**EXERCISE DESCRIPTION**
Set every line of the listing down again, keeping it identical.
[PROVIDED DATA Boundary: Start]
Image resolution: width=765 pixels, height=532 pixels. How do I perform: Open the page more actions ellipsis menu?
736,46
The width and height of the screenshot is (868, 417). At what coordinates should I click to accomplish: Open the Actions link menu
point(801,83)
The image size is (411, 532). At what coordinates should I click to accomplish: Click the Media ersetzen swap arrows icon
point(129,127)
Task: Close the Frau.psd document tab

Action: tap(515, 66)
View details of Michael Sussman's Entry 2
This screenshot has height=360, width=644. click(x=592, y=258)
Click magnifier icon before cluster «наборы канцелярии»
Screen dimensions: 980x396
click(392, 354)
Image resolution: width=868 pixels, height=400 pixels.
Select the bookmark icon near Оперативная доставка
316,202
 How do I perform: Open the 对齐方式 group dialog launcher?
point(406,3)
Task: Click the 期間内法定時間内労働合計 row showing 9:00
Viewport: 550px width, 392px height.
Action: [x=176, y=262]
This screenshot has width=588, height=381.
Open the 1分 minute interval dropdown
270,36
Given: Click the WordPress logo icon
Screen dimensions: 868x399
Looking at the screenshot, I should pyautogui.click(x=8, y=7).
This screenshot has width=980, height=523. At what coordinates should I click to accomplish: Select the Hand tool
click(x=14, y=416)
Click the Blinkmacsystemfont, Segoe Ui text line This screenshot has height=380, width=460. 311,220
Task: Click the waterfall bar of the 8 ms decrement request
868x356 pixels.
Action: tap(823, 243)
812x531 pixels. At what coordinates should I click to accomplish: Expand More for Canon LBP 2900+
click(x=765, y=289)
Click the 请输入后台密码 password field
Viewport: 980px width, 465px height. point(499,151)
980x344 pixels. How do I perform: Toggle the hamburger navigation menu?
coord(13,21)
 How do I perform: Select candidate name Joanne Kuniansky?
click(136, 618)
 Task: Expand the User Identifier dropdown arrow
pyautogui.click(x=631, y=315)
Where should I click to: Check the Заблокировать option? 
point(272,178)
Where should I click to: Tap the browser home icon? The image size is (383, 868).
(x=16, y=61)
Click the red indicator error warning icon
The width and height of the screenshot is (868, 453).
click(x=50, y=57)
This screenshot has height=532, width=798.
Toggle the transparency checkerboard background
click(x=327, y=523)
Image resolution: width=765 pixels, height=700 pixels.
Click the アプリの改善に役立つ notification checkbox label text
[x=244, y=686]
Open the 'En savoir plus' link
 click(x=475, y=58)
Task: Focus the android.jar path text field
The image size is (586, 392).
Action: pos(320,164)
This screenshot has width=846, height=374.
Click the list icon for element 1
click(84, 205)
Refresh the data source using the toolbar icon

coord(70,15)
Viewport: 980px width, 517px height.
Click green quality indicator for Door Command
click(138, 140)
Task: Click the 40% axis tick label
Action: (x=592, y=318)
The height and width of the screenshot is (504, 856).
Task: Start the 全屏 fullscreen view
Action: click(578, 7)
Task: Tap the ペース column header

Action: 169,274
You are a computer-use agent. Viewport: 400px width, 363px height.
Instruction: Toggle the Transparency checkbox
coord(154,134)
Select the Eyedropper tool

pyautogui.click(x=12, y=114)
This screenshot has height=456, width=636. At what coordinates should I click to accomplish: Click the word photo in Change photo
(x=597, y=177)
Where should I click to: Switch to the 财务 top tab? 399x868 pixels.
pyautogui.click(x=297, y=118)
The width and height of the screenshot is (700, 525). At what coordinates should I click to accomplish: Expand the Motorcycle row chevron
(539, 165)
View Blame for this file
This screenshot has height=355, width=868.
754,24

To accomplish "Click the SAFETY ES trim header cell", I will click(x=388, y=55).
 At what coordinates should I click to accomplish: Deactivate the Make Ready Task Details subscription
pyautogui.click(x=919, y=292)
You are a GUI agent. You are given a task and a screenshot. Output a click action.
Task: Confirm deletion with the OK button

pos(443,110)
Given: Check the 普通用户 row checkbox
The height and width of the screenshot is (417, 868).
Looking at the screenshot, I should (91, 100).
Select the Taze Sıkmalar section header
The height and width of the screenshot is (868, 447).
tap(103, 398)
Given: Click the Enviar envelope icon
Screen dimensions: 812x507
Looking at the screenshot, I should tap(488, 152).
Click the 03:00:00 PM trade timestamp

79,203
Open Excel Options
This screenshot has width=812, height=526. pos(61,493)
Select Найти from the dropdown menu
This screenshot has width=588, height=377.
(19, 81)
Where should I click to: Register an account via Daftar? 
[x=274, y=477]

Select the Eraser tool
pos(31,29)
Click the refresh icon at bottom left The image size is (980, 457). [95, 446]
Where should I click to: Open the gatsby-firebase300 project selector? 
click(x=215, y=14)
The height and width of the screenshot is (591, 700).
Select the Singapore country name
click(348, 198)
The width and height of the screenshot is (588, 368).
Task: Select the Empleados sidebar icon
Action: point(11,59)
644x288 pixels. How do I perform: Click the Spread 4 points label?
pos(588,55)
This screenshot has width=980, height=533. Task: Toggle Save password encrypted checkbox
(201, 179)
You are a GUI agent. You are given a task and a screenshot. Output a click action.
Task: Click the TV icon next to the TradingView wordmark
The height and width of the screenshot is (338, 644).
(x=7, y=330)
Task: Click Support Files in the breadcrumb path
[PROVIDED DATA Boundary: End]
**SOLUTION FOR THIS TASK**
Image resolution: width=765 pixels, height=532 pixels. How do I perform: Open the page more actions ellipsis menu?
736,46
The width and height of the screenshot is (868, 417). At what coordinates should I click to accomplish: Open the Actions link menu
point(801,83)
The image size is (411, 532). At what coordinates should I click to accomplish: Click the Media ersetzen swap arrows icon
point(129,127)
Task: Close the Frau.psd document tab

Action: tap(515, 66)
View details of Michael Sussman's Entry 2
This screenshot has height=360, width=644. click(x=592, y=258)
Click magnifier icon before cluster «наборы канцелярии»
Screen dimensions: 980x396
click(392, 354)
Image resolution: width=868 pixels, height=400 pixels.
Select the bookmark icon near Оперативная доставка
316,202
 How do I perform: Open the 对齐方式 group dialog launcher?
point(406,3)
Task: Click the 期間内法定時間内労働合計 row showing 9:00
Viewport: 550px width, 392px height.
Action: [x=176, y=262]
This screenshot has width=588, height=381.
Open the 1分 minute interval dropdown
270,36
Given: Click the WordPress logo icon
Screen dimensions: 868x399
Looking at the screenshot, I should pyautogui.click(x=8, y=7).
This screenshot has width=980, height=523. At what coordinates should I click to accomplish: Select the Hand tool
click(x=14, y=416)
Click the Blinkmacsystemfont, Segoe Ui text line This screenshot has height=380, width=460. 311,220
Task: Click the waterfall bar of the 8 ms decrement request
868x356 pixels.
Action: tap(823, 243)
812x531 pixels. At what coordinates should I click to accomplish: Expand More for Canon LBP 2900+
click(x=765, y=289)
Click the 请输入后台密码 password field
Viewport: 980px width, 465px height. point(499,151)
980x344 pixels. How do I perform: Toggle the hamburger navigation menu?
coord(13,21)
 How do I perform: Select candidate name Joanne Kuniansky?
click(136, 618)
 Task: Expand the User Identifier dropdown arrow
pyautogui.click(x=631, y=315)
Where should I click to: Check the Заблокировать option? 
point(272,178)
Where should I click to: Tap the browser home icon? The image size is (383, 868).
(x=16, y=61)
Click the red indicator error warning icon
The width and height of the screenshot is (868, 453).
click(x=50, y=57)
This screenshot has height=532, width=798.
Toggle the transparency checkerboard background
click(x=327, y=523)
Image resolution: width=765 pixels, height=700 pixels.
Click the アプリの改善に役立つ notification checkbox label text
[x=244, y=686]
Open the 'En savoir plus' link
 click(x=475, y=58)
Task: Focus the android.jar path text field
The image size is (586, 392).
Action: pos(320,164)
This screenshot has width=846, height=374.
Click the list icon for element 1
click(84, 205)
Refresh the data source using the toolbar icon

coord(70,15)
Viewport: 980px width, 517px height.
Click green quality indicator for Door Command
click(138, 140)
Task: Click the 40% axis tick label
Action: (x=592, y=318)
The height and width of the screenshot is (504, 856).
Task: Start the 全屏 fullscreen view
Action: click(578, 7)
Task: Tap the ペース column header

Action: 169,274
You are a computer-use agent. Viewport: 400px width, 363px height.
Instruction: Toggle the Transparency checkbox
coord(154,134)
Select the Eyedropper tool

pyautogui.click(x=12, y=114)
This screenshot has height=456, width=636. At what coordinates should I click to accomplish: Click the word photo in Change photo
(x=597, y=177)
Where should I click to: Switch to the 财务 top tab? 399x868 pixels.
pyautogui.click(x=297, y=118)
The width and height of the screenshot is (700, 525). At what coordinates should I click to accomplish: Expand the Motorcycle row chevron
(539, 165)
View Blame for this file
This screenshot has height=355, width=868.
754,24

To accomplish "Click the SAFETY ES trim header cell", I will click(x=388, y=55).
 At what coordinates should I click to accomplish: Deactivate the Make Ready Task Details subscription
pyautogui.click(x=919, y=292)
You are a GUI agent. You are given a task and a screenshot. Output a click action.
Task: Confirm deletion with the OK button

pos(443,110)
Given: Check the 普通用户 row checkbox
The height and width of the screenshot is (417, 868).
Looking at the screenshot, I should (91, 100).
Select the Taze Sıkmalar section header
The height and width of the screenshot is (868, 447).
tap(103, 398)
Given: Click the Enviar envelope icon
Screen dimensions: 812x507
Looking at the screenshot, I should tap(488, 152).
Click the 03:00:00 PM trade timestamp

79,203
Open Excel Options
This screenshot has width=812, height=526. pos(61,493)
Select Найти from the dropdown menu
This screenshot has width=588, height=377.
(19, 81)
Where should I click to: Register an account via Daftar? 
[x=274, y=477]

Select the Eraser tool
pos(31,29)
Click the refresh icon at bottom left The image size is (980, 457). [95, 446]
Where should I click to: Open the gatsby-firebase300 project selector? 
click(x=215, y=14)
The height and width of the screenshot is (591, 700).
Select the Singapore country name
click(348, 198)
The width and height of the screenshot is (588, 368).
Task: Select the Empleados sidebar icon
Action: point(11,59)
644x288 pixels. How do I perform: Click the Spread 4 points label?
pos(588,55)
This screenshot has width=980, height=533. Task: Toggle Save password encrypted checkbox
(201, 179)
You are a GUI agent. You are given a task and a screenshot. Output a click action.
Task: Click the TV icon next to the TradingView wordmark
The height and width of the screenshot is (338, 644).
(x=7, y=330)
Task: Click Support Files in the breadcrumb path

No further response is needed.